Podiumsdiskussion am Tag der Demokratiegeschichte
Im Mittelpunkt des Tages zur Demokratiegeschichte stehen zwei prägende Daten der deutschen Geschichte: der 18. März 1848 in Berlin sowie der 18. März 1990, an dem in der DDR die erste freie Wahl zur Volkskammer stattfand. Beide Ereignisse stehen für historische Momente, in denen politische Teilhabe unerwartet öffentlich hervortrat und konkrete Wirkung entfaltete.
Die Veranstaltung geht der Frage nach, wie Revolution und Demokratie zusammenhängen.
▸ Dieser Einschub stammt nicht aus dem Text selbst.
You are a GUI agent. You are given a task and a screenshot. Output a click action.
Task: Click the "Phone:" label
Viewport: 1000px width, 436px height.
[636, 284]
Auf welche Weise wurde aus Protest gelebte Politik? Und welche Impulse können die damaligen Ereignisse für unsere heutige Gesellschaft geben?
Redner:innen
Begrüßung: Dr. Judith Prokasky (Humboldt Forum)
- Dr. Claudia Gatzka (Universität Freiburg, Ko-Kuratoriumsvorsitzende Friedhof der Märzgefallenen)
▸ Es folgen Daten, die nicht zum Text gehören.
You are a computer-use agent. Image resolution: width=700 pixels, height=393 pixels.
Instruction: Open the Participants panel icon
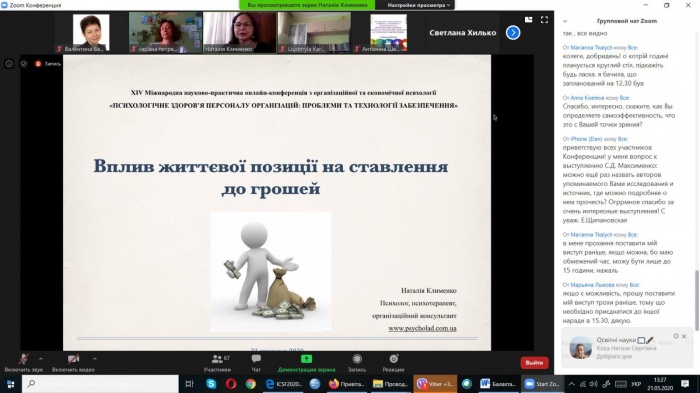(217, 359)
- Prof. Dr. Paul Nolte (Freie Universität Berlin)
Moderation: Dr. Hanno Hochmuth (ZZF Potsdam)
Ort: Humboldt Forum, Schloßplatz, 10178 Berlin, Mechanische Arena
Teilnahme kostenlos
In Kooperation mit dem Leibniz-Zentrum für Zeithistorische Forschung Potsdam und der Stiftung Humboldt Forum am Berliner Schloss.
HINWEIS:
Im Vorfeld der Veranstaltung wird ein thematischer Stadtrundgang mit Paul Schmitz (forum 1848) angeboten. Treffpunkt ist um 15:45 Uhr an der Weltzeituhr am Alexanderplatz; der Rundgang endet um 16:45 Uhr am Humboldt Forum. Eine Anmeldung ist erforderlich.